Curieusement, la peur du Sida semble en faire reculer une autre : celle liée au déséquilibre démographique mondial. Dans un monde qui compte 5 milliards d'hommes évoqué par Michel-Louis Lévy, les ravages actuels et surtout à venir du Sida sont parfois ressentis comme une forme de régulation organisée par quelque puissance, divine ou satanes que selon les opinions. Les historiens nous rappellent que la peste avait décimé au fil des siècles une partie des populations, avant de permettre une nouvelle croissance économique pour les survivants. Des « moralistes » soulignent perfidement que les personnes menacées par le Sida sont principalement les homosexuels, les drogués et les partenaires infidèles...

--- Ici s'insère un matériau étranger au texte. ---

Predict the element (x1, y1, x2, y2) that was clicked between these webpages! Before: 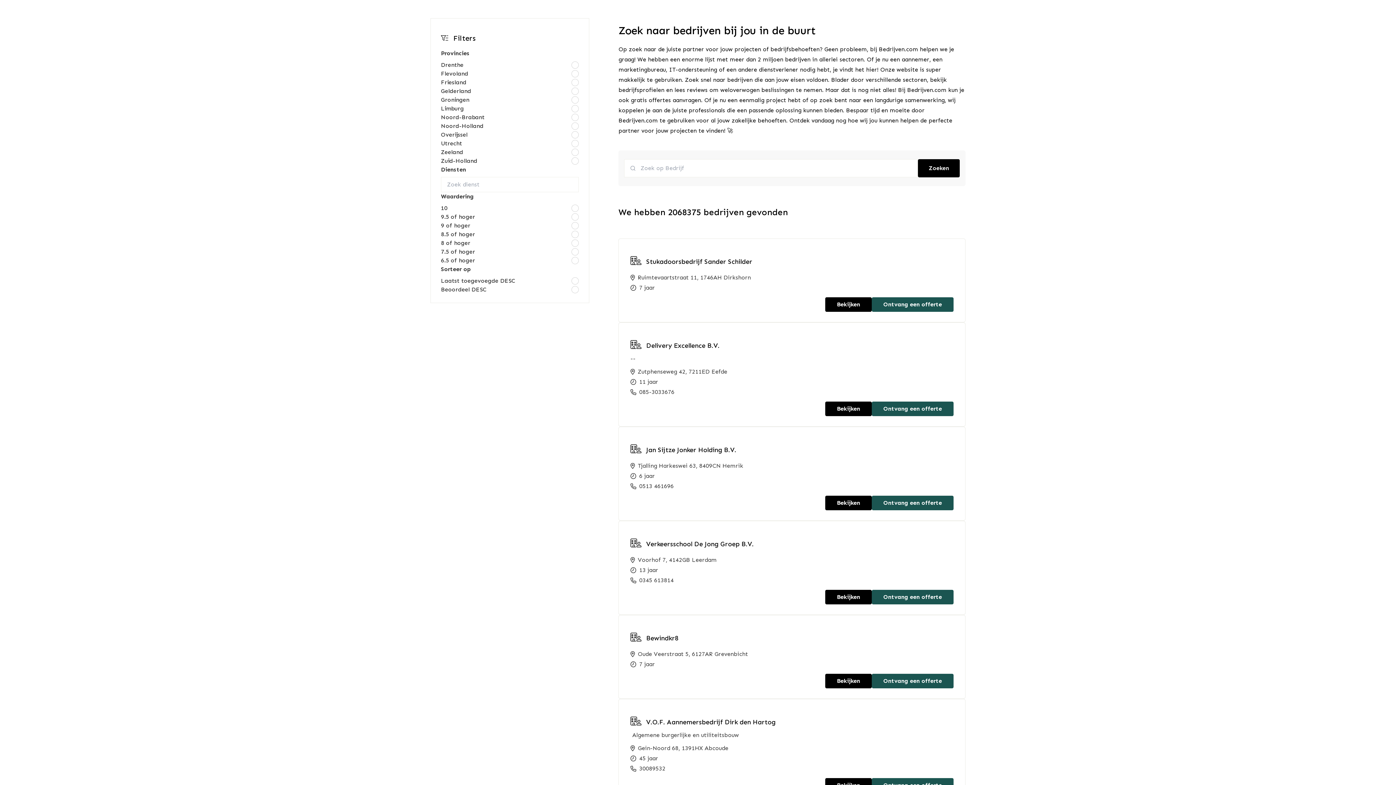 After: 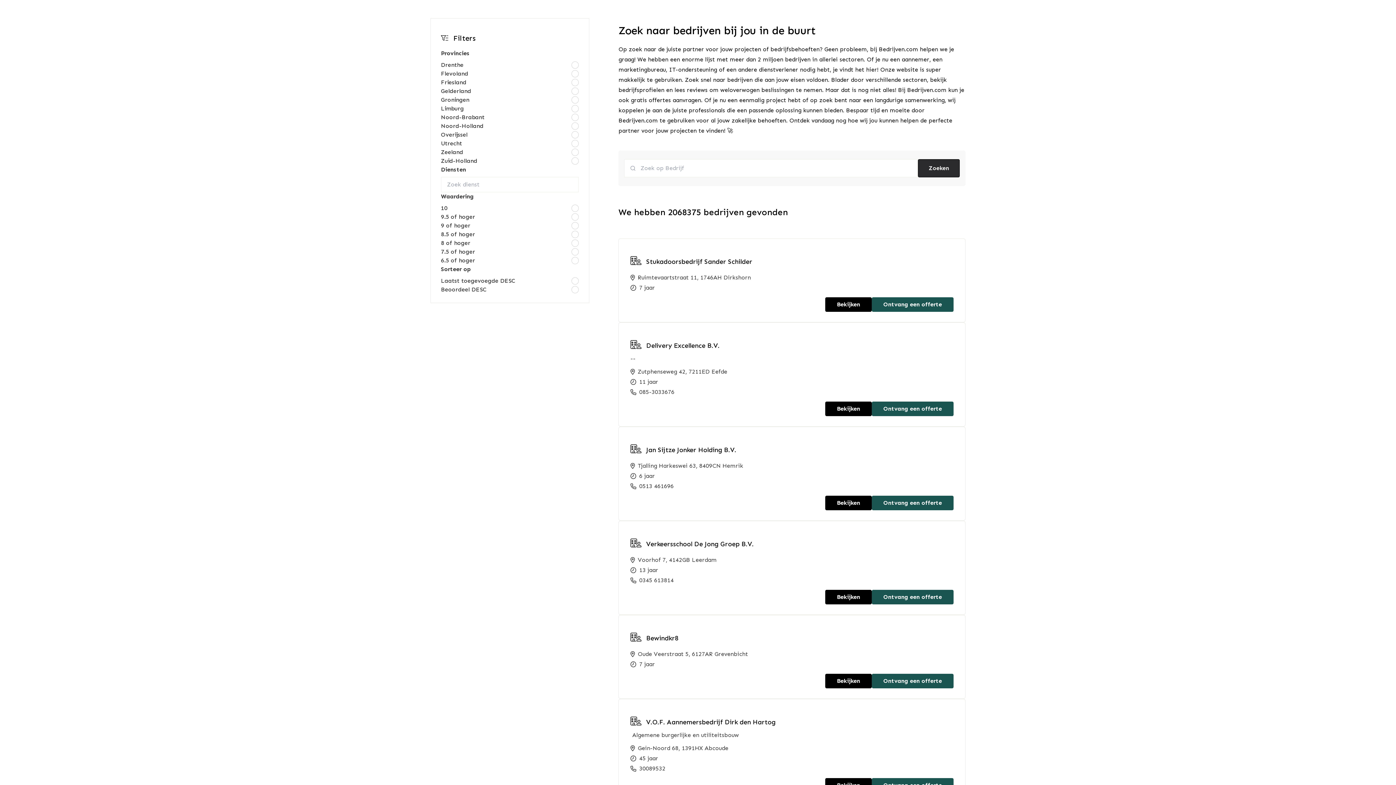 Action: label: Zoeken bbox: (918, 159, 959, 177)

Il faudrait encore ajouter à cet inventaire des catastrophes et menaces les effets du krach financier du dernier trimestre 1987. Le premier d'entre eux, et le plus grave, est psychologique : dans la foulée des privatisations qui avaient amené à la Bourse plusieurs millions de Français, le choc a été rude. Il ne faudra plus compter avec ceux qui ont vu s'envoler la moitié de leurs économies pour investir dans l'entreprise. Si quelque chose s'est cassé dans la mécanique financière et monétaire internationale, c'est avant tout la confiance des individus à son égard. Il avait fallu des années aux Français pour trouver le chemin de la Bourse et afficher une certaine décontraction envers l'argent. Il ne leur a fallu que quelques jours pour revenir à leurs craintes séculaires en ce domaine.

L'année des affaires

L'influence de la politique sur le climat social aura été franchement néfaste en 1987. En cette année préélectorale, les Français ont été plus que jamais agacés et frustrés par l'attitude des partis et des hommes qui sont à leur tête, de quelque bord qu'ils soient. La cohabitation, qui avait rapidement montré ses limites, a aussi montré ses dangers. La trop courte majorité, la volonté de ne pas prendre de décision impopulaire, la crainte des réactions de l'opposition ou de l'opinion publique ont contraint le gouvernement à quelques reculades ou reports : code de la nationalité, réforme scolaire et universitaire, grille de salaires des cheminots, chèques payants, etc.